======== DATA FOR THIS TASK ========

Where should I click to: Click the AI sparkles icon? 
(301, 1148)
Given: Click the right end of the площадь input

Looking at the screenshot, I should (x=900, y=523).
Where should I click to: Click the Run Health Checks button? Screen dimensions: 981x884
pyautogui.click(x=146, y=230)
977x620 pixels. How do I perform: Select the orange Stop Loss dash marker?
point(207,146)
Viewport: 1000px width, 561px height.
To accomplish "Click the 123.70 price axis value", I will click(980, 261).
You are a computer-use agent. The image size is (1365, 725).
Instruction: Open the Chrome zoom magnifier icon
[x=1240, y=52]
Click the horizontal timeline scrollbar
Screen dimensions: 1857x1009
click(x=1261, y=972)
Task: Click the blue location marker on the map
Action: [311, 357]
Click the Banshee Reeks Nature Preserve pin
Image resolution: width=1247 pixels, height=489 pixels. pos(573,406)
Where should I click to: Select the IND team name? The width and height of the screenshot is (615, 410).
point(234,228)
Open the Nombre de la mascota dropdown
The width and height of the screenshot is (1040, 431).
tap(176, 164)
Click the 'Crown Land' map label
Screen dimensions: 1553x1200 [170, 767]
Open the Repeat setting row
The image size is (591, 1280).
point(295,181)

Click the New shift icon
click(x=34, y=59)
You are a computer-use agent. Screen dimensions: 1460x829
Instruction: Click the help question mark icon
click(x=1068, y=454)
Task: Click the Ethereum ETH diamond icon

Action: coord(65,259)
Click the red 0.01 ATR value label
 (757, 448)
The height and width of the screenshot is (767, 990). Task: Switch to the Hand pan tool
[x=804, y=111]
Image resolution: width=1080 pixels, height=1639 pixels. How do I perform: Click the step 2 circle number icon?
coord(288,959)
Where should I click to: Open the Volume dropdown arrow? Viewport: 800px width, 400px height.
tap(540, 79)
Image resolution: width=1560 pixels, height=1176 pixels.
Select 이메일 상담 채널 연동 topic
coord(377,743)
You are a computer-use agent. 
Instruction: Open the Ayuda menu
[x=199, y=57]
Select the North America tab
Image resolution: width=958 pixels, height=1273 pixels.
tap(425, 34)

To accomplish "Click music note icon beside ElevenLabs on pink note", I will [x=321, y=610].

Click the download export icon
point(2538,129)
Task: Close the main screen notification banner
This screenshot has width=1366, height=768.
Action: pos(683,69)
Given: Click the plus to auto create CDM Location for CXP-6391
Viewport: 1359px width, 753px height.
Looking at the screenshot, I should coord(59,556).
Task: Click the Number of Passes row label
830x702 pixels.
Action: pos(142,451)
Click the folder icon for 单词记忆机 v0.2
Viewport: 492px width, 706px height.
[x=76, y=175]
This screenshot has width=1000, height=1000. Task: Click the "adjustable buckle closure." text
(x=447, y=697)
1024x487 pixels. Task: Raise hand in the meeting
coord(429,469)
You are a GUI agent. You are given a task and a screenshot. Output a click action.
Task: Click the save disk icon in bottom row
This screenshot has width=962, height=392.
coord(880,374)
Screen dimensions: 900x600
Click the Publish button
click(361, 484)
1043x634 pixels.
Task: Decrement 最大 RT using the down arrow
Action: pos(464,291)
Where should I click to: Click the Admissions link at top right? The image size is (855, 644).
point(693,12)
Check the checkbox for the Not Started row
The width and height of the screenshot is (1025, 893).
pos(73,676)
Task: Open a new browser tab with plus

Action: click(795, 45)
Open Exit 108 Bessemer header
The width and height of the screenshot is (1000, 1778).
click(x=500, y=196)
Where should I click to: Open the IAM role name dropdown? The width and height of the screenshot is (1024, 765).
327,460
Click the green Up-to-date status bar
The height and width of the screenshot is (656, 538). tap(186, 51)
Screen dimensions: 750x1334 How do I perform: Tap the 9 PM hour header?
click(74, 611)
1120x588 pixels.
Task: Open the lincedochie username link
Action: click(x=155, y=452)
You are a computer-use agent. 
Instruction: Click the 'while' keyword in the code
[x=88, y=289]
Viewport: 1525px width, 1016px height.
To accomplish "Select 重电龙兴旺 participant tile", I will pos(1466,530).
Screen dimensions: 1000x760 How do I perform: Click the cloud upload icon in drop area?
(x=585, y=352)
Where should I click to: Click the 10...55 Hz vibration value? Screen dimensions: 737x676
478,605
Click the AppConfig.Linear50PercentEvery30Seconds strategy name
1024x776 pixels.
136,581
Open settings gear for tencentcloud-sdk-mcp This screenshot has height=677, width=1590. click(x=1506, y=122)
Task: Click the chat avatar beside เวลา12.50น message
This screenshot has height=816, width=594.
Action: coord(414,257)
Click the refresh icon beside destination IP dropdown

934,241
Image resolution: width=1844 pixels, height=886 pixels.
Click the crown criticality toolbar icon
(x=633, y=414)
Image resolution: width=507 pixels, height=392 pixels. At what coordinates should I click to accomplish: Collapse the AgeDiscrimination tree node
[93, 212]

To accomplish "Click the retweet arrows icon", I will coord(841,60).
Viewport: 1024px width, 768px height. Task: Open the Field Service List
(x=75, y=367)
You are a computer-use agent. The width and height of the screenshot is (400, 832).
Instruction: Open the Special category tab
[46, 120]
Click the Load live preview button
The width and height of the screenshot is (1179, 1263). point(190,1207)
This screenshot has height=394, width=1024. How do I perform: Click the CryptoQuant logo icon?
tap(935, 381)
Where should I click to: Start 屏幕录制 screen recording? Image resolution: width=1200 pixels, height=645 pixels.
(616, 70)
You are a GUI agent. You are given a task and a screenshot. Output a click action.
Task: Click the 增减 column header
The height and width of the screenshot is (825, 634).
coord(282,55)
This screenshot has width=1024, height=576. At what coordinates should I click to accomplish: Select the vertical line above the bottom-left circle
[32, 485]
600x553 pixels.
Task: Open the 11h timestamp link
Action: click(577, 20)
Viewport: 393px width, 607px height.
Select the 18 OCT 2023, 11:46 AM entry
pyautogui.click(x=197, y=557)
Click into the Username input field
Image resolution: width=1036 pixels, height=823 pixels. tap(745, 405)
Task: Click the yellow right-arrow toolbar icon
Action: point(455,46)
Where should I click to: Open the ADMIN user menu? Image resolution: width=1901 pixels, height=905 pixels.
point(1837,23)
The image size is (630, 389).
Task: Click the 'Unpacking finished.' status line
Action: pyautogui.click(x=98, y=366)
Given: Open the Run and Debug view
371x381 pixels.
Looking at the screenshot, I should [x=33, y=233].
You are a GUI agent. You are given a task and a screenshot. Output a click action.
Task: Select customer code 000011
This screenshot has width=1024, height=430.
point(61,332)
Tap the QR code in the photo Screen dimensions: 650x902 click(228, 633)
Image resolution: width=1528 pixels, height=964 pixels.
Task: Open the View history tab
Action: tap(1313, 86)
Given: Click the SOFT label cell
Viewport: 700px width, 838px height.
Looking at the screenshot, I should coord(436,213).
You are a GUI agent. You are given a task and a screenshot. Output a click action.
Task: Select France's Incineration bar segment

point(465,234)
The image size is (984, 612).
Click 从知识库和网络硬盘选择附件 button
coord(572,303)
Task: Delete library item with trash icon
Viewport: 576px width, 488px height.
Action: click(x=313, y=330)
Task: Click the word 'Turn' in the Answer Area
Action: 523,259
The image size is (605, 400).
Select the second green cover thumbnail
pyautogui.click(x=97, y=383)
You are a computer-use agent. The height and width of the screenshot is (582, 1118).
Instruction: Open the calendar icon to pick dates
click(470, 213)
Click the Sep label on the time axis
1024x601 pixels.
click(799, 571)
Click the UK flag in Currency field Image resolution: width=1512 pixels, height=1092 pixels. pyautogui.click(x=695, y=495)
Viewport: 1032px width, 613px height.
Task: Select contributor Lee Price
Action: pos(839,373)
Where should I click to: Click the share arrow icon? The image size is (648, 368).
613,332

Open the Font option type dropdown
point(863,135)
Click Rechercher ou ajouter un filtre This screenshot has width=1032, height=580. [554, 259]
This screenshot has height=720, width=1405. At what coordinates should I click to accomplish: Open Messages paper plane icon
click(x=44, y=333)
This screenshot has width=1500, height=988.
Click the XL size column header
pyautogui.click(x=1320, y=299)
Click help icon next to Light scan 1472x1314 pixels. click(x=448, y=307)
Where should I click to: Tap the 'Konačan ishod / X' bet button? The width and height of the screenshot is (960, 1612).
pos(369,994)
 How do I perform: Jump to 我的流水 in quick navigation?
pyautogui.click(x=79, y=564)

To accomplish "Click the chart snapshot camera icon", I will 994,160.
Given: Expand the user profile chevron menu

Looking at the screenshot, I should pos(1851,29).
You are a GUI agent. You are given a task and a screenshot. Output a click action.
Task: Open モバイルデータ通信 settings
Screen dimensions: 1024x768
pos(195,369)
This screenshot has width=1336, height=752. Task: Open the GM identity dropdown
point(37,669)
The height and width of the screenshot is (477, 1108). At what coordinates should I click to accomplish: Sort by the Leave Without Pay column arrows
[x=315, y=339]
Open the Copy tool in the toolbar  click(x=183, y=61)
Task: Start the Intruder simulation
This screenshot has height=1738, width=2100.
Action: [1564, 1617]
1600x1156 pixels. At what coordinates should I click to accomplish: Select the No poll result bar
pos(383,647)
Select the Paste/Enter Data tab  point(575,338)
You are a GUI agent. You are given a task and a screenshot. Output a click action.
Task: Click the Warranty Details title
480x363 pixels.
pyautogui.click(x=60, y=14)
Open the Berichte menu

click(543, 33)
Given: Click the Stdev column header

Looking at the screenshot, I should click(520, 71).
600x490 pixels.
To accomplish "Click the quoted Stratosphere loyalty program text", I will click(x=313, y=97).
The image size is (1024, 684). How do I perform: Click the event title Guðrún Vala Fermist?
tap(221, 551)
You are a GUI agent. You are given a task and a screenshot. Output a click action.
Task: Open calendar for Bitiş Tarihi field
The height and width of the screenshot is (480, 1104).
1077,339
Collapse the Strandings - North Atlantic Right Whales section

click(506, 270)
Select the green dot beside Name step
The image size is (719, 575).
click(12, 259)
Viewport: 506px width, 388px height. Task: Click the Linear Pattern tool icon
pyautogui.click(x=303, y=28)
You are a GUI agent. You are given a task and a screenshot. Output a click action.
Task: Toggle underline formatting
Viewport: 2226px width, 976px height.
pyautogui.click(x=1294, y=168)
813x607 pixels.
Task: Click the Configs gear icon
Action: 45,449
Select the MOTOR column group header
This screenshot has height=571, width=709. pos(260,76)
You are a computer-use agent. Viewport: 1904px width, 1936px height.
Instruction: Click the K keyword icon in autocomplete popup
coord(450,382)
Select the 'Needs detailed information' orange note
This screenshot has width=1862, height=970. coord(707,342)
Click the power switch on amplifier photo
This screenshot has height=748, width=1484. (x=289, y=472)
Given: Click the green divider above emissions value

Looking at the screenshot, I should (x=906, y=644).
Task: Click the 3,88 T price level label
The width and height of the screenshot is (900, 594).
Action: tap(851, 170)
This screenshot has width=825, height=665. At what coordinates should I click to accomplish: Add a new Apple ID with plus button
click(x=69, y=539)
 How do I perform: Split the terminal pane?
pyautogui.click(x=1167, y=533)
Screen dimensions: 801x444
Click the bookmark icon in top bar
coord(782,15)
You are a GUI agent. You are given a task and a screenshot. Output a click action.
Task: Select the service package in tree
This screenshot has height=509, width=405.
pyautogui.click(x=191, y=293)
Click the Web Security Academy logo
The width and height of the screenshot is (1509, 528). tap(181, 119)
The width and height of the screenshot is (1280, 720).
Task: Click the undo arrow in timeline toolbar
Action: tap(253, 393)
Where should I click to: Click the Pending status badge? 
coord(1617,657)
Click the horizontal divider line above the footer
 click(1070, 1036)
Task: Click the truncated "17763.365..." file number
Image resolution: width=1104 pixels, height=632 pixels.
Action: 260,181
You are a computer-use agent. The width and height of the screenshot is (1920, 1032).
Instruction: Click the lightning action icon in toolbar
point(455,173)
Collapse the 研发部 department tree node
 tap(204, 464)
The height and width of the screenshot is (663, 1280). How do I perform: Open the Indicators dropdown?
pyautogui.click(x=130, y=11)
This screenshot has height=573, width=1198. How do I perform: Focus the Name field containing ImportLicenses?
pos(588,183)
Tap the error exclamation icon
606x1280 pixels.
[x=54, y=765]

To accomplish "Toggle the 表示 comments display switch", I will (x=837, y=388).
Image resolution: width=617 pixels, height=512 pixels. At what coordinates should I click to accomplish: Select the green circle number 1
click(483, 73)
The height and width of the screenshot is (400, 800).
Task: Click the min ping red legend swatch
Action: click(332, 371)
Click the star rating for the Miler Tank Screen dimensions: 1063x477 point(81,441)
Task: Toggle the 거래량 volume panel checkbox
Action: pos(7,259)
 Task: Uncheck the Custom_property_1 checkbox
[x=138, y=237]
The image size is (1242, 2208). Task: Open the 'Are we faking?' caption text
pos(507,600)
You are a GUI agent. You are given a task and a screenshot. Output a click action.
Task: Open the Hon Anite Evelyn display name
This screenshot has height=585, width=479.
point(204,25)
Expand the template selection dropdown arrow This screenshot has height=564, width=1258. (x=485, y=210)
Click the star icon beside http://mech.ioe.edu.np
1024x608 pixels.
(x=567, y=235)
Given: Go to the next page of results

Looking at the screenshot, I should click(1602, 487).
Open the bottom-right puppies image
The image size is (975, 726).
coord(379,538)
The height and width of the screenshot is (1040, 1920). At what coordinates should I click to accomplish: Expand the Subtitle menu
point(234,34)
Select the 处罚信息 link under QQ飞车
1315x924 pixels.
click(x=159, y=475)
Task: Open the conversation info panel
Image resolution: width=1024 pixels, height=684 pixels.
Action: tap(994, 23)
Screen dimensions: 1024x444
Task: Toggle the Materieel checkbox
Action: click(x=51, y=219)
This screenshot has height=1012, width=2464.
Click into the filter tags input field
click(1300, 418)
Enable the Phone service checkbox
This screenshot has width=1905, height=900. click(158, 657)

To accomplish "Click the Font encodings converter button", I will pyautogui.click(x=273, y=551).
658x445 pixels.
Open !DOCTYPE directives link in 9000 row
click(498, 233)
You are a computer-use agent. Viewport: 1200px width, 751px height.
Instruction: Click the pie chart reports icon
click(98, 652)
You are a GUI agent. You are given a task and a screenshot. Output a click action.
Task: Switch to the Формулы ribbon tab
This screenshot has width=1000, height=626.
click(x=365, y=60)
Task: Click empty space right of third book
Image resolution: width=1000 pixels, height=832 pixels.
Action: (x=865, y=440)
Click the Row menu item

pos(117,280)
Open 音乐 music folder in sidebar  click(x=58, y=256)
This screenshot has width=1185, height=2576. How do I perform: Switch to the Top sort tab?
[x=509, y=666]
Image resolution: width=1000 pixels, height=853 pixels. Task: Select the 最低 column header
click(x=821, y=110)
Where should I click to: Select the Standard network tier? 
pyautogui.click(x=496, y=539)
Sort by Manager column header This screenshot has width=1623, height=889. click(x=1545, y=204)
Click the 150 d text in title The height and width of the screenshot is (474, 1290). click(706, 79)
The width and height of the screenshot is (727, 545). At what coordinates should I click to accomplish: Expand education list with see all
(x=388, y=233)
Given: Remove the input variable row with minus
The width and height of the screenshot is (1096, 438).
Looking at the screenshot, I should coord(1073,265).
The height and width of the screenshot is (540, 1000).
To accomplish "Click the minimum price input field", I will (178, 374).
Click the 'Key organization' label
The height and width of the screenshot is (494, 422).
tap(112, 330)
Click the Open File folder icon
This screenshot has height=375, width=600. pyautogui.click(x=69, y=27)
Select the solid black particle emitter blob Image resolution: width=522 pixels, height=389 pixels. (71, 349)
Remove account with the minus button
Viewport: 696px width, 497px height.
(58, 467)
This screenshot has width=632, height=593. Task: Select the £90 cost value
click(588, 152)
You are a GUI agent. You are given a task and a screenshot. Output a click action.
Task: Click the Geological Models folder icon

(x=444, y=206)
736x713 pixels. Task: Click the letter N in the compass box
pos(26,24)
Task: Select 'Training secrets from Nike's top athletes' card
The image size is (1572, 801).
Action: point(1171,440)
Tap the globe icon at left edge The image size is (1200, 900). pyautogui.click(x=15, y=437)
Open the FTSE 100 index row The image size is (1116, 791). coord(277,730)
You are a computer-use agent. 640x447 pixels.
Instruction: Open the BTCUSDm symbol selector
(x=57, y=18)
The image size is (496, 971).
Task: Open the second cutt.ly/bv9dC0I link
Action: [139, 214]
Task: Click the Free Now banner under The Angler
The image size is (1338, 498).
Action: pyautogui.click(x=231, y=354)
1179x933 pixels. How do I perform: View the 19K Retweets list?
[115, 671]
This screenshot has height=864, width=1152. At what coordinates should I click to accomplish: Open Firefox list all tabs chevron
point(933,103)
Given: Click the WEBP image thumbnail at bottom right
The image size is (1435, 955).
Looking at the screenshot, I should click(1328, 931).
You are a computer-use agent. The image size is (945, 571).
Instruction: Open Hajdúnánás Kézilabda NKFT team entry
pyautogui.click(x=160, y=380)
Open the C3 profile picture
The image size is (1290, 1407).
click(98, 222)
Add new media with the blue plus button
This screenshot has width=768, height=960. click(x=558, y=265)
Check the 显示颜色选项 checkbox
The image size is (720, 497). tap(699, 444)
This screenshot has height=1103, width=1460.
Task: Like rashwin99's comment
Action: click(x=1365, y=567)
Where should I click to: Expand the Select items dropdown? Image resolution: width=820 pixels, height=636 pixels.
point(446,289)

========

▶ _WORK TO COMPLETE_: Search the entries above for the word "music" and copy each line where it appears.

▶ _RESULT_:
To accomplish "Click music note icon beside ElevenLabs on pink note", I will [x=321, y=610].
Open 音乐 music folder in sidebar  click(x=58, y=256)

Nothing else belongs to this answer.